UNet and its variants have been widely used in medical image segmentation. However, these models, especially those based on Transformer architectures, pose challenges due to their large number of parameters and computational loads, making them unsuitable for mobile health applications. Recently, State Space Models (SSMs), exemplified by Mamba, have emerged as competitive alternatives to CNN and Transformer architectures. Building upon this, we employ Mamba as a lightweight substitute for CNN and Transformer within UNet, aiming at tackling challenges stemming from computational resource limitations in real medical settings. To this end, we introduce the Lightweight Mamba UNet (LightM-UNet) that integrates Mamba and UNet in a lightweight framework. Specifically, LightM-UNet leverages the Residual Vision Mamba Layer in a pure Mamba fashion to extract deep semantic features and model long-range spatial dependencies, with linear computational complexity. Extensive experiments conducted on two real-world 2D/3D datasets demonstrate that LightM-UNet surpasses existing state-of-the-art literature. Notably, when compared to the renowned nnU-Net, LightM-UNet achieves superior segmentation performance while drastically reducing parameter and computation costs by 116x and 21x, respectively. This highlights the potential of Mamba in facilitating model lightweighting. Our code implementation is publicly available at https://github.com/MrBlankness/LightM-UNet.
Paper Structure (13 sections, 4 equations, 3 figures, 3 tables)

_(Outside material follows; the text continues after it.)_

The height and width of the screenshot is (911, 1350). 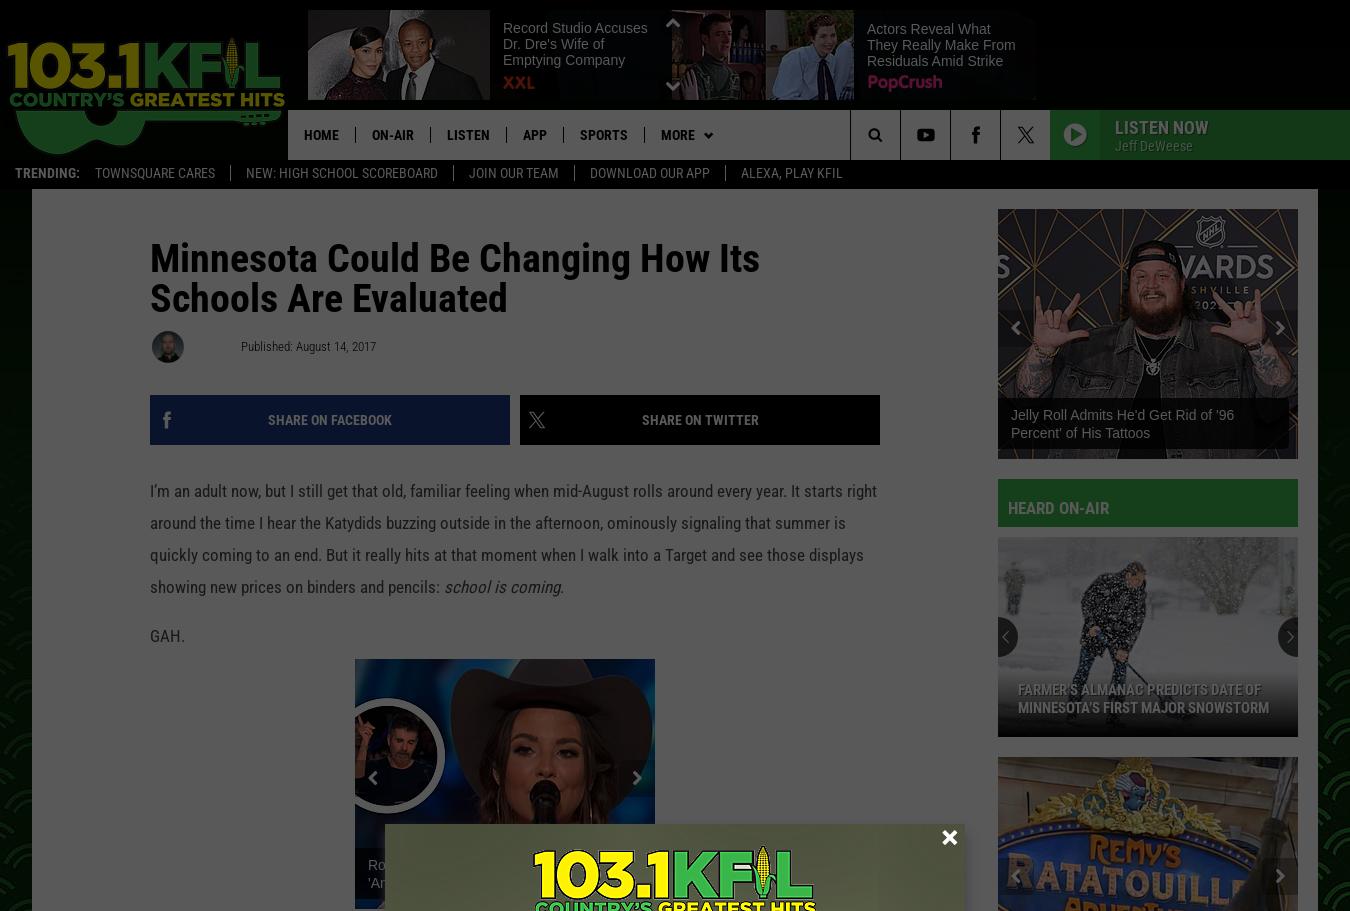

This paper contains 13 sections, 4 equations, 3 figures, 3 tables.

Figures (3)

  • Figure 1: (a) and (b) respectively show the visualization of comparative experimental results on LiTs bilic2023liver and Montgomery&Shenzhen jaeger2014two datasets. The central position of the marker indicates the performance of the model, while the size of the marker indicates the number of parameters of the model (larger size indicates a greater number of parameters). Colors in the legend represent the basic architecture these models applied.
  • Figure 2: The overall network architecture of LightM-UNet as well as the (a) Residual Vision Mamba Layer (RVM Layer), the (b) Vision State-Space Module (VSS Module).
  • Figure 3: Visualized segmentation examples of LiTS bilic2023liver (1st row, red parts indicate tumor and green parts indicate liver) and Montgomery&Shenzhen jaeger2014two (2nd row, red parts indicate lung) datasets. The white arrows point to the parts where significant differences exist in various segmentation results.